Whilst Mrs. Slater is out of the house, Vicki has travelled to a barn with her boyfriend, Rick (Michael Sergio), to learn how to fire a fun. Later that evening, the friends –which also include Stevie (Ellen Dorsher), Morgan (Jodi Draigie), Liz (Janis Zido) Diane (Harley Kozak) and Jeanie (Robin Meloy) – are enjoying their last moments of freedom by getting drunk and telling each other amusing stories when suddenly Mrs. Slater bursts in and demands that they leave the following day. Soon after, Rick arrives and he and Vicki begin to make out in her room when once again Mrs. Slater appears and catches the girl topless, before screaming at her and calling her names. In response, an angry Vicki threatens to kill her, which attracts the attention of the other girls. The next morning Vicki convinces her friends to play a prank on the old woman as revenge and just before they are due to leave she steals Mrs. Slater’s walking cane and pulls a gun on her, prompting an angry and frightened Mrs. Slater to fall backwards into a dirty swimming pool. But when she attempts to climb out again Vicki accidentally shoots her and her body disappears under the water.

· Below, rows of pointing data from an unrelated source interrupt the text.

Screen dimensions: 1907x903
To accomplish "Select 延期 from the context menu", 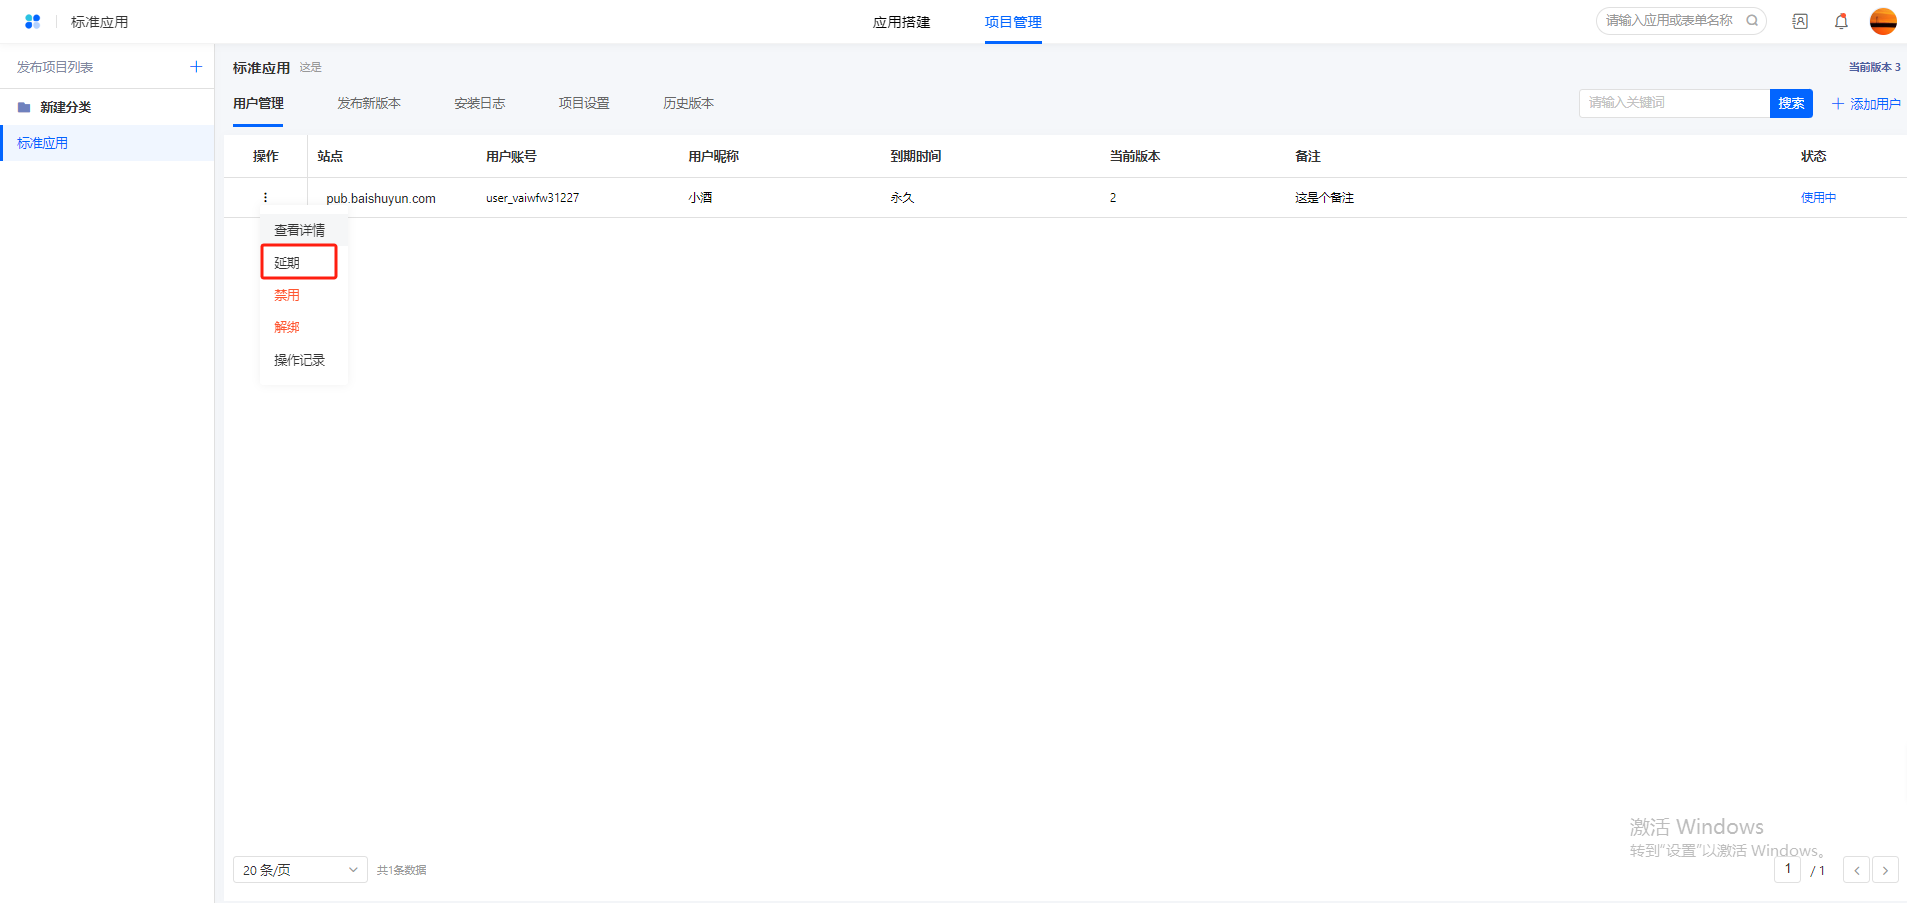I will (288, 263).
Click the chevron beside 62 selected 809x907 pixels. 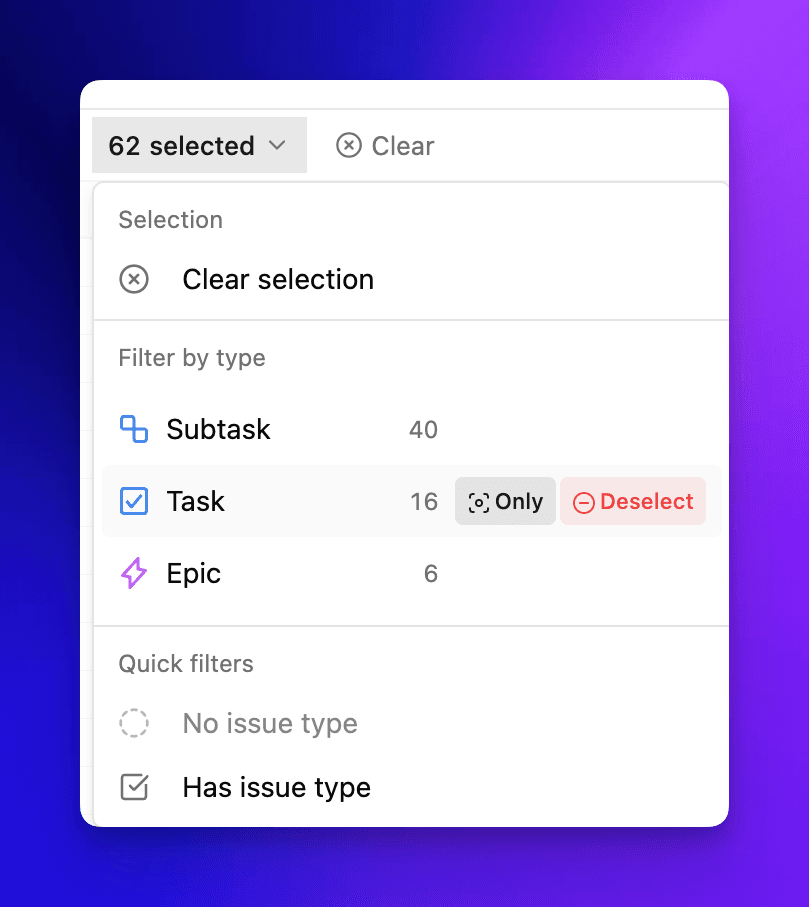tap(277, 145)
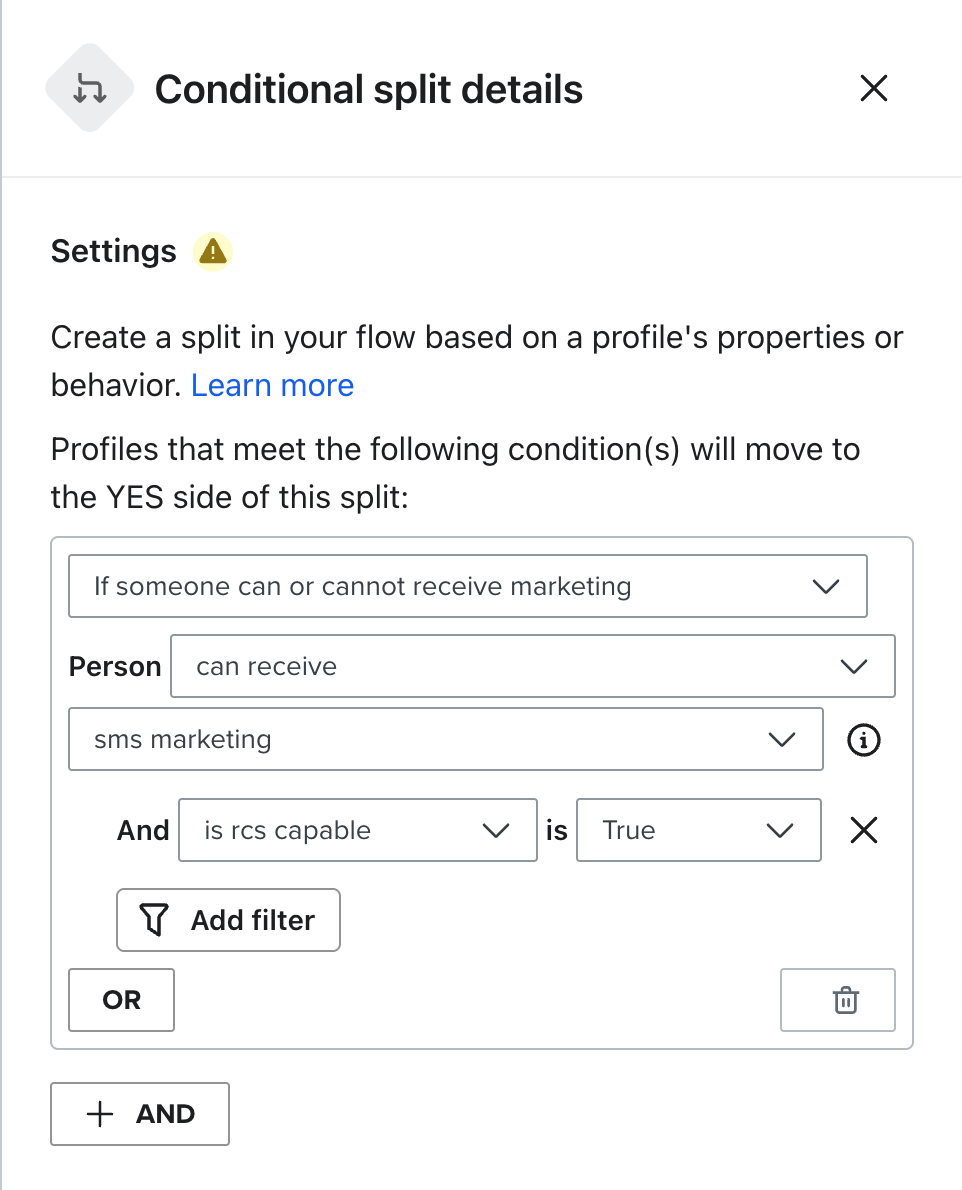Close the Conditional split details panel
Screen dimensions: 962x1190
pos(873,89)
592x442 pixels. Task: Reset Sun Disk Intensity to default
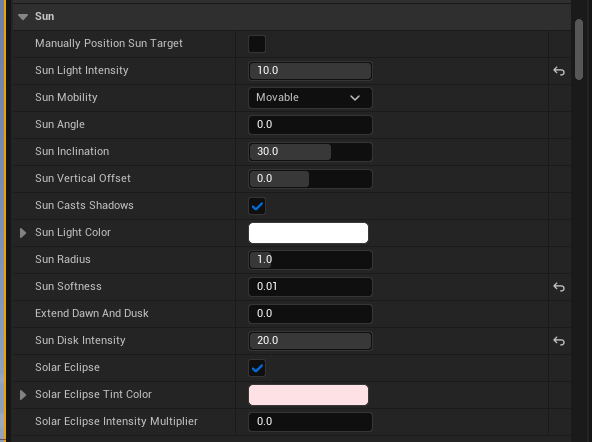tap(559, 341)
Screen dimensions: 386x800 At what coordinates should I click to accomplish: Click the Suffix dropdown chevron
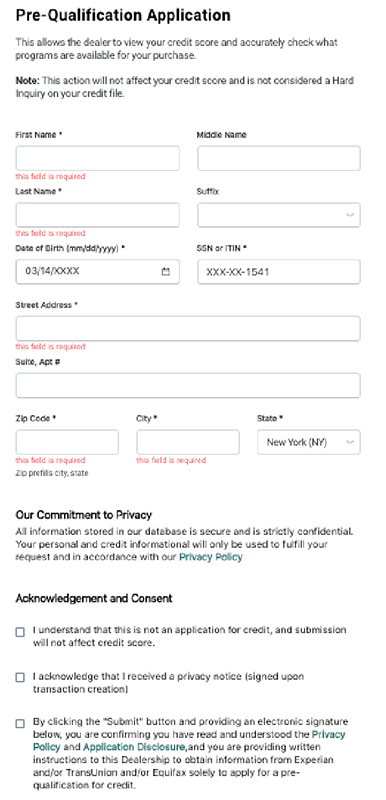click(x=350, y=215)
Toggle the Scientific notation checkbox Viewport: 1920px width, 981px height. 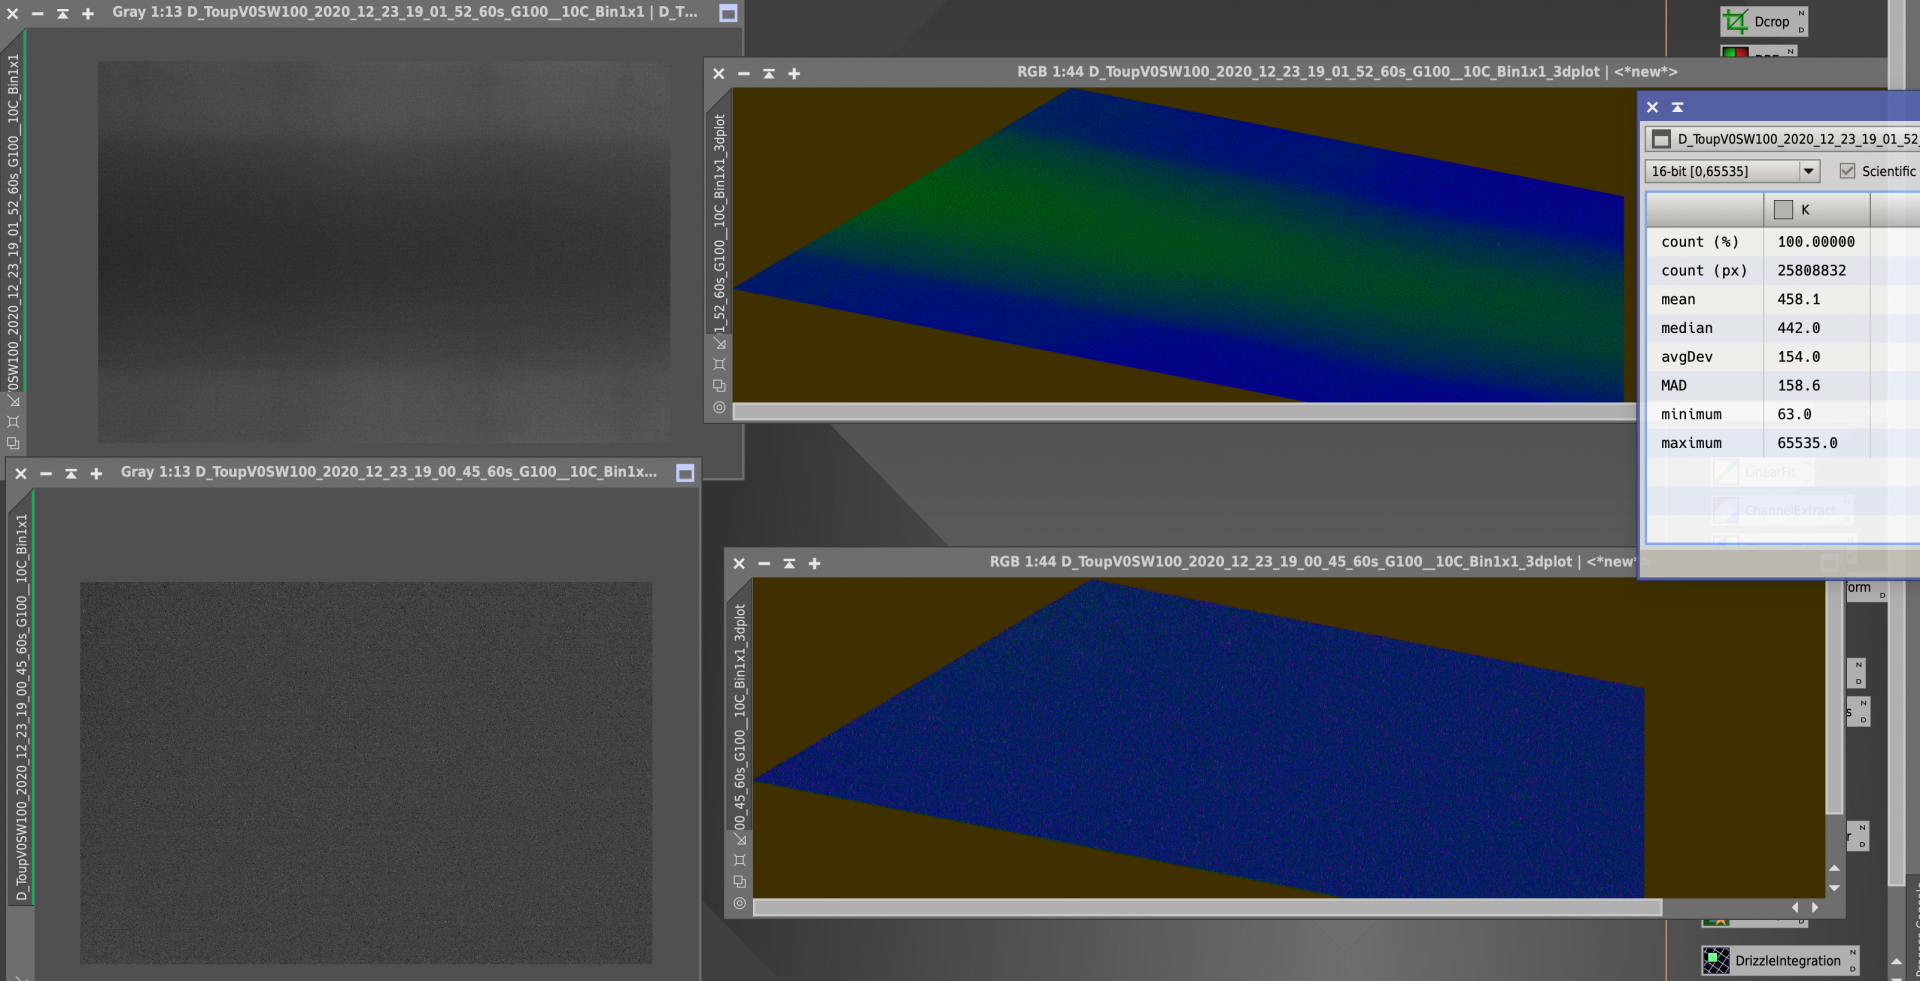1847,171
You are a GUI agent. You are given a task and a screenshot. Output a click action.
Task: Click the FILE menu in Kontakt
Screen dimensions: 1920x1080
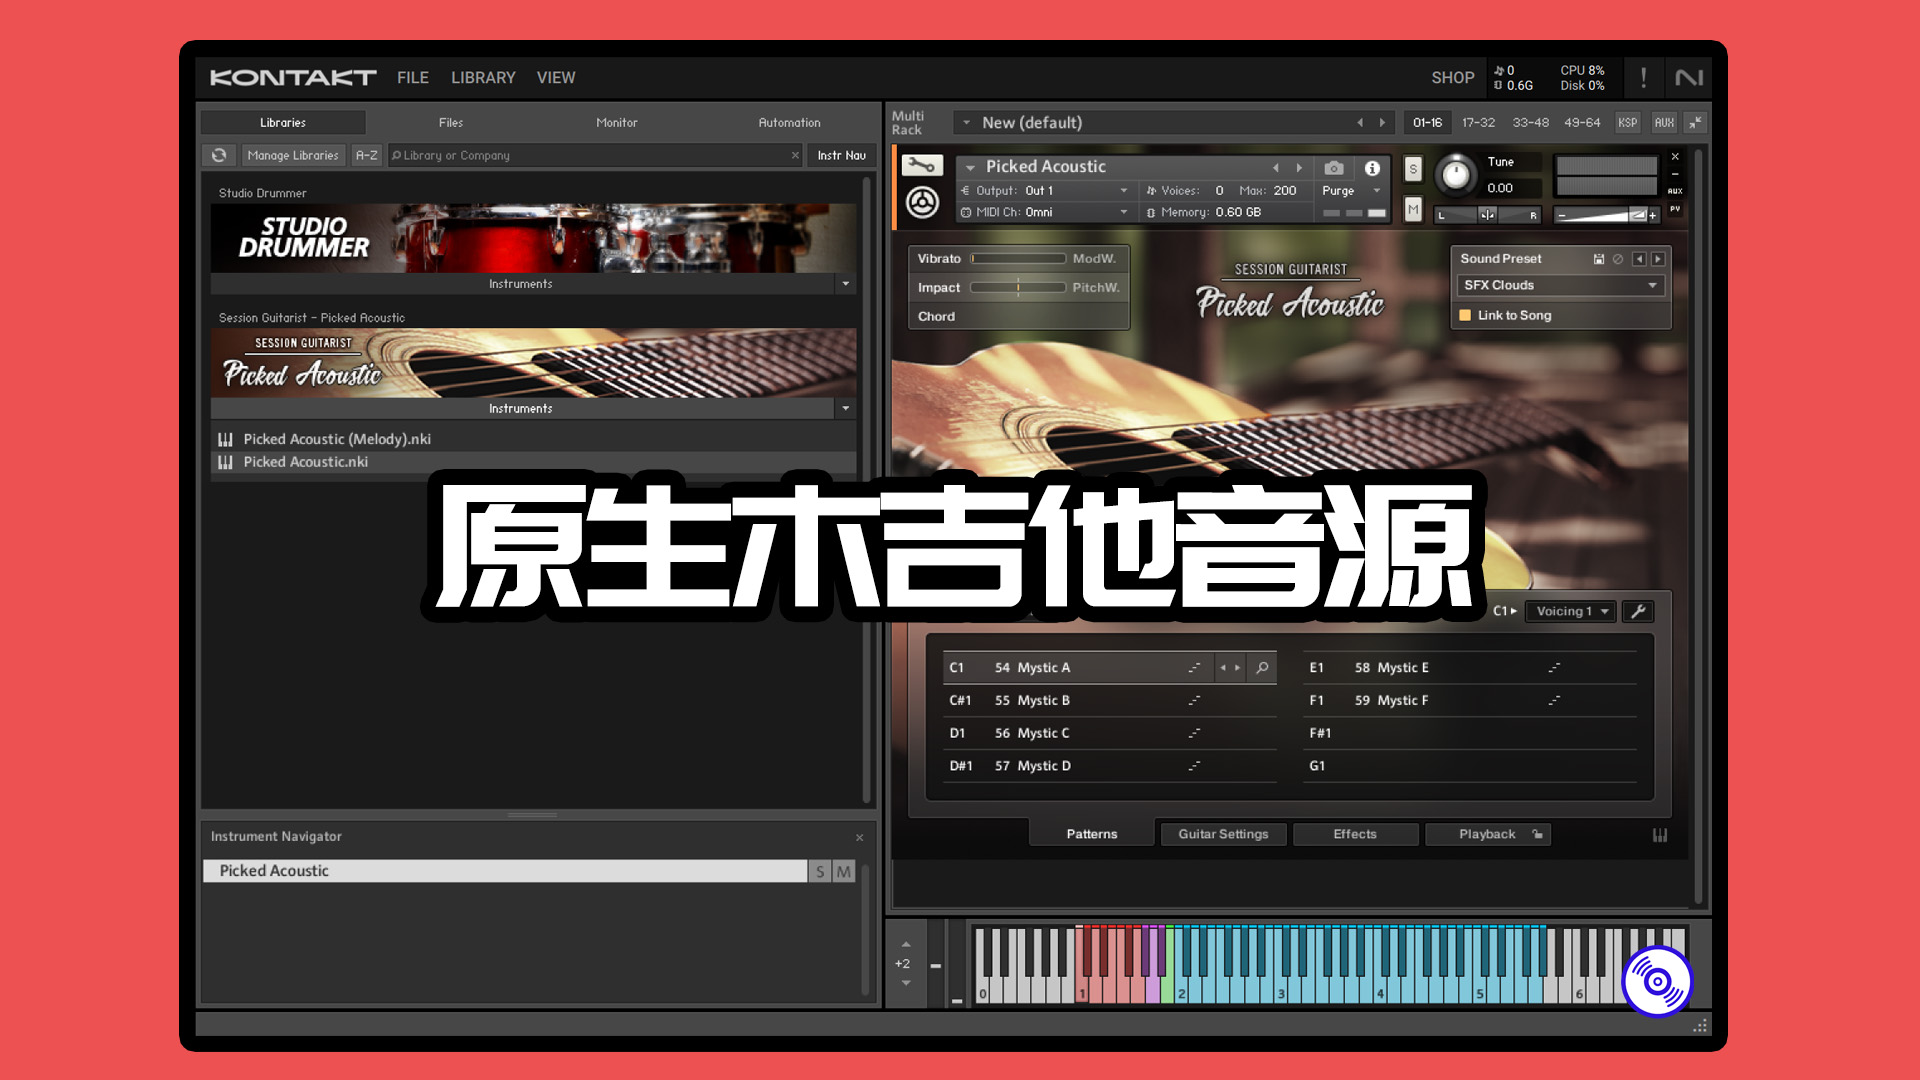(x=410, y=76)
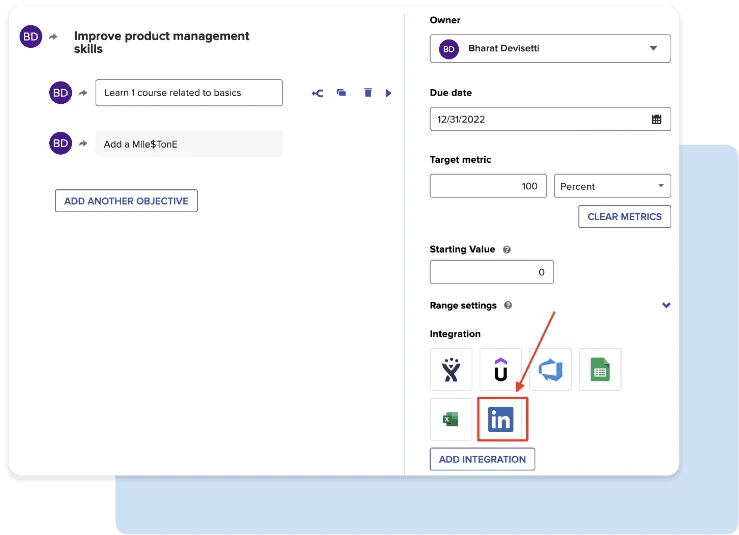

The friends fall into a panic and Vicki suggests keeping the incident a secret and hiding the body, much to the disgust of Katy. They argue and eventually Vicki wins, with the girls weighing down the body so it will not drift to the surface. They then make a promise to take the secret to their graves but soon after the girls fall victim to a mysterious killer and one-by-one they are dispatched. They then discover that the body is missing and suspect that she is still alive, with the fear slowly turning to accusations. Soon Katy is the only survivor and Dr. Beck, who has grown concerned about Mrs. Slater’s increasingly erratic behaviour, informs her that every year Mrs. Slater celebrates the birthday of her son, Eric, who had believed to have died but had been born with certain abnormalities. Katy is finally forced to face the killer and appears to kill him, but in the final moments it is revealed that he is still alive.
The House on Sorority Row is by no means among the best of the genre, but it does boast enough talent to help raise it above many of the efforts that were released around that time. Whilst Timothy Suhrstedt’s cinematography gives the movie the look of a made-for-TV production, Rosman was clearly taking notes whilst working under De Palma and proves a competent and stylish director. The concept is an interesting spin on the genre but the script itself, penned by the director, suffers from the usual clichés and lacks any truly distinguishable characters. Richard Band (who would later find acclaim with his work on Ghoulies, Re-animator and Puppet Master) provides another captivating score, performed by the London Philharmonic Orchestra. With a mere budget of $425,000, Rosman succeeded in producing a professional looking and relatively entertaining thriller that, whilst failing to reach the heights of Halloween or even My Bloody Valentine, has enough interesting ideas to satisfy most slasher fans.